This week, the Union of B.C. Municipalities (UBCM) defeated a resolution I brought forward calling on the Province to investigate the North Shore Wastewater Treatment Plant (NSWWTP) and establish oversight for other megaprojects across the province.
The goal was simple: to better protect taxpayers from the kind of cost overruns that have plagued the NSWWTP, which is not expected to be finished until 2030, at an eye-watering $4 billion. The resolution requested that the Province establish an independent body or auditor oversight for large public infrastructure projects, ensuring financial transparency and accountability.

Until that happens, taxpayers will continue to be left holding the bag when things go badly. North Vancouver residents currently face an additional utility bill of $590 every year for the next 30 years, just to keep their toilets flushing. Let that sink in.
UBCM, which represents municipalities across B.C., had an opportunity to stand up for taxpayers across the Province. Instead, its politicians, who mostly represent smaller rural regions, chose to look the other way.
Meanwhile, Metro Vancouver’s Board of Directors — comprised of 41 elected officials, including North Shore mayors and one city councillor — recently shut down an independent review of the project, citing ongoing litigation between Metro Vancouver and the former contractor, Acciona.

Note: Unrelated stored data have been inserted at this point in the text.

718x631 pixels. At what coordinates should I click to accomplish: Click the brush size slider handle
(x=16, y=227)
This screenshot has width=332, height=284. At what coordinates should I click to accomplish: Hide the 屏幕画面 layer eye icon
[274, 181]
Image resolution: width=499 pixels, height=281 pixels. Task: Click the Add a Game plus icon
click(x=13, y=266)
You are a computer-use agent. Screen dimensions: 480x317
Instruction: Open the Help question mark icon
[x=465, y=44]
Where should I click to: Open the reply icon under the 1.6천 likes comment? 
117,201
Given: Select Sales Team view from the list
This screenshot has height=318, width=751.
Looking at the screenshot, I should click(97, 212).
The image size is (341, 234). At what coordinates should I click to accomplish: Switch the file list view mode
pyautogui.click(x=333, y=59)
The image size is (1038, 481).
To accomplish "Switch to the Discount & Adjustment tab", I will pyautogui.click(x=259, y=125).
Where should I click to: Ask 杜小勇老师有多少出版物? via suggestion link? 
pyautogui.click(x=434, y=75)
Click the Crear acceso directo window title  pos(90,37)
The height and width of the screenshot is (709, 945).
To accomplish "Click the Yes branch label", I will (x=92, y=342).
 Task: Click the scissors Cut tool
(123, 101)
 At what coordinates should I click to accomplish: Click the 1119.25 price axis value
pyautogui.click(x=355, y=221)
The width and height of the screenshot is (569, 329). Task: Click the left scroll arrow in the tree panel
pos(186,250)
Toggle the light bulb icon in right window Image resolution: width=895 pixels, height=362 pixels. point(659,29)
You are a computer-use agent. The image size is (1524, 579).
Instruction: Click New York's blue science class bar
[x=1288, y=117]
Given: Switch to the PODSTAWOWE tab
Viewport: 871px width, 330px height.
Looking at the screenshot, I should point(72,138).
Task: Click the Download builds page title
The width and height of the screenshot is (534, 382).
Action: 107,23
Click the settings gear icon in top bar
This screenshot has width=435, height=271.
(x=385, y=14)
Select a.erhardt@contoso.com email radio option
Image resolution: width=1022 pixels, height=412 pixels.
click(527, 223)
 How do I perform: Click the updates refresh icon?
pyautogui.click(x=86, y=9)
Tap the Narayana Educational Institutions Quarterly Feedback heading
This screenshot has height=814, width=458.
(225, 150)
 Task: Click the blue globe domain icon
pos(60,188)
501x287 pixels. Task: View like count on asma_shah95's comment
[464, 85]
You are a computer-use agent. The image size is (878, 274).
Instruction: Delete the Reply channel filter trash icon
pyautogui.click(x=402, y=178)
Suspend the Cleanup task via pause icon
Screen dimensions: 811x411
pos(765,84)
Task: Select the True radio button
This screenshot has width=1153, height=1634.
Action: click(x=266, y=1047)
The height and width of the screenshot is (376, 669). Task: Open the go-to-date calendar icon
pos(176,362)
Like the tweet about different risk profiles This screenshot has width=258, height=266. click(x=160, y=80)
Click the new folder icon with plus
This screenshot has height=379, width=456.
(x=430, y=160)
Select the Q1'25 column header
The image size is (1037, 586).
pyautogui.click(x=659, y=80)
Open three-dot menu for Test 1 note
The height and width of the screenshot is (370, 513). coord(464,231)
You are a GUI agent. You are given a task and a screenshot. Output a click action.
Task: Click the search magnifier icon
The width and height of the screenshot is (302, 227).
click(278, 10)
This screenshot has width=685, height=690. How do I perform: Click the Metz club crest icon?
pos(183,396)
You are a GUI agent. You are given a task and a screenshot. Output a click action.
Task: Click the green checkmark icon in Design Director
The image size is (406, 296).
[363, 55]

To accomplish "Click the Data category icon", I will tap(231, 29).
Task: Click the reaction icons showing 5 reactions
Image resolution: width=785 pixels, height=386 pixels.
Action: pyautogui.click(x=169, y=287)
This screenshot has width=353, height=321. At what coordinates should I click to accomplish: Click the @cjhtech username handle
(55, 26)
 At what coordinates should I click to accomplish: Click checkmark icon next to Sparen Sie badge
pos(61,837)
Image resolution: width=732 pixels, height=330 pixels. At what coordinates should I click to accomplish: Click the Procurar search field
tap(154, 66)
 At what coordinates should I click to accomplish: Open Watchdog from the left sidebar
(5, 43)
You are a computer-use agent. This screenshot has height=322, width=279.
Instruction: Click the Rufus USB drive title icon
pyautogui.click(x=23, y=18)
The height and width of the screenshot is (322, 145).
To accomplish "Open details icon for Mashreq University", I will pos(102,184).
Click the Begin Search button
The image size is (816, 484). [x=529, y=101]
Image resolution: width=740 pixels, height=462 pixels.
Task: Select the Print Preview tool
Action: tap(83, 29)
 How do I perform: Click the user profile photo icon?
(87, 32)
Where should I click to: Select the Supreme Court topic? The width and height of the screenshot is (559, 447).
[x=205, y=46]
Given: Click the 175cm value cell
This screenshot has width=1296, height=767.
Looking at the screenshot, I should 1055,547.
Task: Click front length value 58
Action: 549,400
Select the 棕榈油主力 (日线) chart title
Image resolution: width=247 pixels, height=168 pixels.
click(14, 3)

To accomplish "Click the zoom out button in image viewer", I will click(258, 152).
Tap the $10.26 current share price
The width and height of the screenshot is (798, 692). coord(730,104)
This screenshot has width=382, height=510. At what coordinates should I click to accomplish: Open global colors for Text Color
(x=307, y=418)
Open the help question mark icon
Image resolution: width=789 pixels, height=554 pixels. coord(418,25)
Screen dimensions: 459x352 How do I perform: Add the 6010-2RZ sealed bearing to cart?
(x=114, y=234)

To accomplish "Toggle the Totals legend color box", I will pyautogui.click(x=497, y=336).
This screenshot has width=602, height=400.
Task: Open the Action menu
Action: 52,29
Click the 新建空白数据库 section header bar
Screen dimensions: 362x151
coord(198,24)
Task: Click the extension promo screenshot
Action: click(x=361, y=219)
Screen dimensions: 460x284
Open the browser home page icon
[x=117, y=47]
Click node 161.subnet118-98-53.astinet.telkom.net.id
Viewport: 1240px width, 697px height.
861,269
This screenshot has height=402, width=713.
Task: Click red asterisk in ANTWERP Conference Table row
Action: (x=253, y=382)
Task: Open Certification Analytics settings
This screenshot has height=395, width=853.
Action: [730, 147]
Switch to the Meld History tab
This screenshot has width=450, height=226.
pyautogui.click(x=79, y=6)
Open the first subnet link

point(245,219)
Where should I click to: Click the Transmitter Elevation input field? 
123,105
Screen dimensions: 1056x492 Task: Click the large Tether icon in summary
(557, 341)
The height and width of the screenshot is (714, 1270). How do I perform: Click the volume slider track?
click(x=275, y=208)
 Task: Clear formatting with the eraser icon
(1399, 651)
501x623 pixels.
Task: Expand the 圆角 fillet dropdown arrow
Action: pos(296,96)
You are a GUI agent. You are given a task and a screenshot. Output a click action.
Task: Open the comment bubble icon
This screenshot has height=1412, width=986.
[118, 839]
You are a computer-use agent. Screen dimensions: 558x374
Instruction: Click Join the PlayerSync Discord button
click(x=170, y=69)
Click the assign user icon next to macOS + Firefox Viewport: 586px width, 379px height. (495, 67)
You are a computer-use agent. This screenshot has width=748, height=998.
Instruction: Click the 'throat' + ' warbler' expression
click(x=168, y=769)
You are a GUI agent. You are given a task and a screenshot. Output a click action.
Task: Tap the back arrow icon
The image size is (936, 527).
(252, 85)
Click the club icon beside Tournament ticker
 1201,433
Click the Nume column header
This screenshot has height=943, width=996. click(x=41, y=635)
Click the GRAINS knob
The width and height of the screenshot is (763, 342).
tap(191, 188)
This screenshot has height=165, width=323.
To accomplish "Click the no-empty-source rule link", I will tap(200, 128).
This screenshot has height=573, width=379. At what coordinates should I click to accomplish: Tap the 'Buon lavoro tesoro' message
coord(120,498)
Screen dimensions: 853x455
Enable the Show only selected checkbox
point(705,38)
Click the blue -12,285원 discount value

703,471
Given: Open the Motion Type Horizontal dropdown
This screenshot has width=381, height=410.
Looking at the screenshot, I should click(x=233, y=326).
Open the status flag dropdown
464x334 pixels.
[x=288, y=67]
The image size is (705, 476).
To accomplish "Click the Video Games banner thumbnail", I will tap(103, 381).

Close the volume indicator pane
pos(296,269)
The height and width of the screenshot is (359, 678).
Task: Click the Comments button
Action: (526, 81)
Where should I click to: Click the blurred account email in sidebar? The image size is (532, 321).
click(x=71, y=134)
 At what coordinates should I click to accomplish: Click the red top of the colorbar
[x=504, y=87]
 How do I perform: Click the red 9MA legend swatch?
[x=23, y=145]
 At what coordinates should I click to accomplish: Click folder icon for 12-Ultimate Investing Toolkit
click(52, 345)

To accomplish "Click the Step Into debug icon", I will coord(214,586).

Conveniently for them, the review has been put on hold until after next year’s municipal elections. Here’s what doesn’t add up: The $3 billion overrun happened AFTER Acciona was fired in 2021.
Back then, the project was still hovering around $1 billion, and work had stalled. Fast forward to 2024, and Metro quietly announces that the project is now $3 billion over budget. That means $2 billion in additional costs occurred after the contractor, Metro, is now suing, was removed from the project.
That’s why it is a false argument to claim taxpayers must wait until after litigation is settled to learn the truth about what went wrong.
So, what happened between 2021 and 2024, when costs exploded? We still don’t know. And with no independent review, no provincial oversight, and no answers from Metro Vancouver, taxpayers are being left in the dark — holding the bag for a $4 billion mess. We need real transparency, real accountability, and real consequences if public money is mismanaged. Until that happens, expect more massive cost overruns like this one — and more silence from the very people elected to prevent them.
Coun. Catherine Pople is a District of North Vancouver councillor.